Wie viel ist eine Natrium-Batterie billiger als LFP?

Kurze Antwort: Heute ist Natrium-Ionen in der Regel nicht billiger als LFP – oft sogar teurer pro Kilowattstunde. Der Rohstoff-Vorteil ist echt, aber er kommt beim Kaufpreis noch nicht an, weil LFP in riesigen Stückzahlen gebaut wird und Natrium erst anläuft.
Wenn du heute ein fertiges Speichersystem kaufst, zahlst du für Natrium-Ionen pro nutzbarer kWh eher gleich viel oder mehr als für LFP. Seriöse Prozentzahlen für einen Vorsprung gibt es am Markt nicht, weil kaum vergleichbare Angebote existieren. Wer dir eine feste Ersparnis in Prozent nennt, verkauft dir ein Zielbild der Hersteller – keinen Marktpreis. Für dich heißt das: Ein Angebot mit Natrium musst du gegen ein konkretes LFP-Angebot rechnen, nicht gegen eine Erwartung.

Natrium ist als Rohstoff praktisch unbegrenzt verfügbar und kommt ohne Lithium aus. Auch Kobalt und Nickel braucht die Zelle nicht – LFP allerdings ebenfalls nicht, hier ist der Vorsprung also kleiner als oft behauptet. Ein echter Bauteil-Vorteil: Bei Natrium kann auf beiden Seiten Aluminium als Stromableiter dienen, LFP braucht auf der Anodenseite Kupfer. Das senkt Materialkosten – aber Material ist nur ein Teil der Zellkosten.

Der Zellpreis entsteht nicht nur aus Rohstoffen, sondern vor allem aus Fabrikauslastung, Ausschussquote und Stückzahl. LFP wird seit Jahren in enormen Mengen gefertigt, die Linien sind abgeschrieben und optimiert. Natrium-Linien laufen erst hoch, mit kleineren Serien und höherem Ausschuss. Solange das so ist, frisst die fehlende Skalierung den Rohstoff-Vorteil auf. Ob und wann sich das dreht, ist offen – behandle es als Erwartung, nicht als Zusage.

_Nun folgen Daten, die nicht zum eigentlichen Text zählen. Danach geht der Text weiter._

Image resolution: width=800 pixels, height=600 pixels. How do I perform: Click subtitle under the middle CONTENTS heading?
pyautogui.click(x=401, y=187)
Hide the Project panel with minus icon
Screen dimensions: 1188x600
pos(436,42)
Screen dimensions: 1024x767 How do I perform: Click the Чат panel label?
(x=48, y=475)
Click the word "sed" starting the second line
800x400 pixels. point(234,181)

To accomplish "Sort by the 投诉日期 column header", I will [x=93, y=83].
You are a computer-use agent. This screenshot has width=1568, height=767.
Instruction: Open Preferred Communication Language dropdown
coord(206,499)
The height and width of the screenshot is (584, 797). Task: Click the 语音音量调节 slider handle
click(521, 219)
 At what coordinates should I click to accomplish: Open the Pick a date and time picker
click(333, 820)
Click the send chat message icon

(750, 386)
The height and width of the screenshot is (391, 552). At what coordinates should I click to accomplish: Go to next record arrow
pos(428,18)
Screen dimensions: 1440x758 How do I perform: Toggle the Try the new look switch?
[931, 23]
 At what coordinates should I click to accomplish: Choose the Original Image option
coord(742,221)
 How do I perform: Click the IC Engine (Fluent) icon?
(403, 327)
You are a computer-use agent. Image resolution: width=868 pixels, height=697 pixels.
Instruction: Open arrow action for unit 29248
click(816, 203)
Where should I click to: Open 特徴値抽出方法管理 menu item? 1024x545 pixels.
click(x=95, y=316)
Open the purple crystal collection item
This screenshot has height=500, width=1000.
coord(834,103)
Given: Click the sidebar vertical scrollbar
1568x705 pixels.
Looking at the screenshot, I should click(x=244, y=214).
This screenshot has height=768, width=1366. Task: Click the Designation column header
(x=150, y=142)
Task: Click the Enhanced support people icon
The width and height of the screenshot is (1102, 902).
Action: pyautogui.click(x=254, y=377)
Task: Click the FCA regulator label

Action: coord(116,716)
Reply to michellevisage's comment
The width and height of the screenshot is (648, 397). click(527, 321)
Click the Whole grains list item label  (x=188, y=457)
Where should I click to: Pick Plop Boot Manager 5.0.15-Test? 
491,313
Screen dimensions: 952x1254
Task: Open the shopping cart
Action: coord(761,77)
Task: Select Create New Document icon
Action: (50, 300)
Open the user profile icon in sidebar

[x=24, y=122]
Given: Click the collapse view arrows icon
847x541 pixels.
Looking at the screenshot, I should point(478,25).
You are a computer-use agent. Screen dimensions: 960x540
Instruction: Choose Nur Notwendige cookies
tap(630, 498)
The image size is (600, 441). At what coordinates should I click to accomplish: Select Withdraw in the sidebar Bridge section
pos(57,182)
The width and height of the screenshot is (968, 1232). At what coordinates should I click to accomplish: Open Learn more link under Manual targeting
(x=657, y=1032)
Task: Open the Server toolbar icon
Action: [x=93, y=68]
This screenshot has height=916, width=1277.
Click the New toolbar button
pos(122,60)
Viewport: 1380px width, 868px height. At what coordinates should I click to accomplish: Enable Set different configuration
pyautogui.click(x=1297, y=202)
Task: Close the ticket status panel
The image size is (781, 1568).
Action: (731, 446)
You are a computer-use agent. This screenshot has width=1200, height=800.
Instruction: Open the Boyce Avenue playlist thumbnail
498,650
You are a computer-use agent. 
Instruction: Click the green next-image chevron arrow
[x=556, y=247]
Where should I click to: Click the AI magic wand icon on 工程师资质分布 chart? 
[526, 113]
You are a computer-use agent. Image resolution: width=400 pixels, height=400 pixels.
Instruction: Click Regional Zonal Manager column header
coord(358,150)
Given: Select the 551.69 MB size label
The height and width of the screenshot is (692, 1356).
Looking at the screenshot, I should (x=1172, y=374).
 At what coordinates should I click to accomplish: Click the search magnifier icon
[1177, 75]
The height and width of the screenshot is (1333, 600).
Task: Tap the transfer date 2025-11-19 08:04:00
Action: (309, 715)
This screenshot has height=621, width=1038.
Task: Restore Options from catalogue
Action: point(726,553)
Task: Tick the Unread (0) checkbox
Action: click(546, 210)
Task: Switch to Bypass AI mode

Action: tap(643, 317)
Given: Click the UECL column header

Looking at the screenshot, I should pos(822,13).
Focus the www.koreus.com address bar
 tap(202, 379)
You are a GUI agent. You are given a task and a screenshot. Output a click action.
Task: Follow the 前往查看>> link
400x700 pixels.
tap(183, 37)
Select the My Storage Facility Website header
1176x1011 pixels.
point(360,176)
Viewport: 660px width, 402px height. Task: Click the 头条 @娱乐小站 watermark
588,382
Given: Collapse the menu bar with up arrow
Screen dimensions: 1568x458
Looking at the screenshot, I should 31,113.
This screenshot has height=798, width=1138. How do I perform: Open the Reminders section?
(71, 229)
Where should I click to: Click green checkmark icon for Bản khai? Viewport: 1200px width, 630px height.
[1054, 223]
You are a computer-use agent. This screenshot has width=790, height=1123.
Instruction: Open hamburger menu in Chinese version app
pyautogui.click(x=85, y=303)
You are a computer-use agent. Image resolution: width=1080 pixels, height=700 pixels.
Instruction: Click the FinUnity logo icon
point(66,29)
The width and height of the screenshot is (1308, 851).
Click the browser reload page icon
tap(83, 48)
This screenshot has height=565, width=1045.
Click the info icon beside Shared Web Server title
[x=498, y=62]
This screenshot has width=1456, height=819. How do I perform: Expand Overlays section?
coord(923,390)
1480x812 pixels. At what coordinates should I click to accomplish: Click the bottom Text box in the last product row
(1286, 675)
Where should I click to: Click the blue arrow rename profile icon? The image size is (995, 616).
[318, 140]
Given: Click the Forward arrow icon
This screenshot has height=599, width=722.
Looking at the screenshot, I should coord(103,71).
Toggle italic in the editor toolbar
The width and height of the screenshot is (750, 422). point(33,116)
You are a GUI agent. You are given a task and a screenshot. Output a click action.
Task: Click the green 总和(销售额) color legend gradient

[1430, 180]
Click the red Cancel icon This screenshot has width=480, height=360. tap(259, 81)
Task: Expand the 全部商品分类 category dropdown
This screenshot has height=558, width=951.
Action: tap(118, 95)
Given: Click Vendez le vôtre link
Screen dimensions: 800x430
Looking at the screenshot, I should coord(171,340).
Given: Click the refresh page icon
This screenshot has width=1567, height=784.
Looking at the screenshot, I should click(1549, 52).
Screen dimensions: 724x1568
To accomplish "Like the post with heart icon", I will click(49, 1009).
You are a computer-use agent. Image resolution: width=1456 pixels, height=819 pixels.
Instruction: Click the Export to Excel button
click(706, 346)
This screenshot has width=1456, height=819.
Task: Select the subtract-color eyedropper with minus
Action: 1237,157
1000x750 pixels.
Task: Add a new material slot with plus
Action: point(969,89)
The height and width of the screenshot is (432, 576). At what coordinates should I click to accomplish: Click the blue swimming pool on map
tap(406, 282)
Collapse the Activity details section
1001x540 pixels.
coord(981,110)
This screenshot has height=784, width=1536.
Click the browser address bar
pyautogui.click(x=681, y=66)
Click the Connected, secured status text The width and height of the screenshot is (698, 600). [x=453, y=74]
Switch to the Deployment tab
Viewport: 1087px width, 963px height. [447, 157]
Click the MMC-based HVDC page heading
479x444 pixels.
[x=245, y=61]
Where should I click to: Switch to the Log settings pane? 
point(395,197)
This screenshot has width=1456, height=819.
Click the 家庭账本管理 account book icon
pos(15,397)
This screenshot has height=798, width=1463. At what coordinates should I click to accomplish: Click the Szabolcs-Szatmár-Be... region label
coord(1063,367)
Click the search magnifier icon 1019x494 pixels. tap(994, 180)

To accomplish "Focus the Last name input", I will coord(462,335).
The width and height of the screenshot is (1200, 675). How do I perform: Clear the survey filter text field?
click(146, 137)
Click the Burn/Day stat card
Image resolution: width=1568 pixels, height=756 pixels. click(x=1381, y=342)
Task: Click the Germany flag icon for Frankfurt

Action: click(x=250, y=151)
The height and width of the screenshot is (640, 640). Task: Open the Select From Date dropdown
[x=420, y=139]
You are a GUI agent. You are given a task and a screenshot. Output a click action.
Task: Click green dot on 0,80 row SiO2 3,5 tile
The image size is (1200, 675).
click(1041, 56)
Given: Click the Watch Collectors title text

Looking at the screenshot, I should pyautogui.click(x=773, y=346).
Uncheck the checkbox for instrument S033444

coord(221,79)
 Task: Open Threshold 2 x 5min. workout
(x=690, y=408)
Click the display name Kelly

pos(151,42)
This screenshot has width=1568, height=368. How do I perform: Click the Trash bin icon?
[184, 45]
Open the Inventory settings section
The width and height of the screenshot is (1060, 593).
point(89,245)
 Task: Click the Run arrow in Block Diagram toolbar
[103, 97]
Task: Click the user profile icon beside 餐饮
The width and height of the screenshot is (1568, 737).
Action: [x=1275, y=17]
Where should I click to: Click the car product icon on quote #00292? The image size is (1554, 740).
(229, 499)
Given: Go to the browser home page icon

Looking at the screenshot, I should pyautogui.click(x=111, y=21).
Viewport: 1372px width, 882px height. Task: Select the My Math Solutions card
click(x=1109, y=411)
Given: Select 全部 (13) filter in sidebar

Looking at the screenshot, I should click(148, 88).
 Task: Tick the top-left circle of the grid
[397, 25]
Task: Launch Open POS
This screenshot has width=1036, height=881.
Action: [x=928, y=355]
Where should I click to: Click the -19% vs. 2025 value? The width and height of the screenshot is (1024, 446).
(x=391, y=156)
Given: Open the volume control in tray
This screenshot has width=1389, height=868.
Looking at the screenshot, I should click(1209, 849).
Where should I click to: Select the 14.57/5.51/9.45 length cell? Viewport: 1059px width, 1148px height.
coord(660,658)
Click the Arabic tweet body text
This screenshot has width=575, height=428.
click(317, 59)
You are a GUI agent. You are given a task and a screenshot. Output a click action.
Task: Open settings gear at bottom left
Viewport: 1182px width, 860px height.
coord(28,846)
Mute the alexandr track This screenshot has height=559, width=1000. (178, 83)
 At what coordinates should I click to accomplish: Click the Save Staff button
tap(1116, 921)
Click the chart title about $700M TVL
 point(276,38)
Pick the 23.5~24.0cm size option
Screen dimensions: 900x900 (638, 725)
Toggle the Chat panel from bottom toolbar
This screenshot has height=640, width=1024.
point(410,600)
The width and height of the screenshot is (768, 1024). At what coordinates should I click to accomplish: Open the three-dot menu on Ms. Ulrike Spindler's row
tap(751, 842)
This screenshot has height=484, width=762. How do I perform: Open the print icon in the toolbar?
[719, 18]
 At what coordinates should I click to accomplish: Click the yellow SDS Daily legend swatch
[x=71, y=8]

Natrium-Zellen speichern pro Kilogramm und pro Liter tendenziell weniger Energie als LFP. Für dieselbe nutzbare Kapazität brauchst du also mehr Zellen, mehr Gehäuse, mehr Fläche. Vergleiche deshalb immer den Systempreis pro nutzbarer Kilowattstunde – inklusive Gehäuse, Wechselrichter, Aufbau und Platzbedarf. Ein günstigerer Zellpreis kann sich auf Systemebene komplett auflösen.

Natrium-Ionen verträgt Kälte besser und lässt sich tiefentladen lagern und transportieren, ohne Schaden zu nehmen. Das ist ein Vorteil für unbeheizte Standorte und für Anwendungen, bei denen Platz keine Rolle spielt. Rechne diesen Nutzen aber sauber gegen: Wenn du ohnehin einen temperierten Aufstellort hast, zahlst du für einen Vorteil, den du nicht brauchst.
Hol dir zwei belastbare Angebote für dieselbe nutzbare Kapazität – eines LFP, eines Natrium – und vergleiche vier Dinge: Systempreis pro nutzbarer kWh, garantierte Zyklen, Garantiedauer und Platzbedarf. Frag beim Natrium-Angebot zusätzlich nach Serienreife, Lieferzeit und Ersatzteilversorgung. Kommt kein zweites, vergleichbares Angebot zustande, ist das selbst die Antwort: Die Technologie ist für deinen Fall noch nicht marktreif.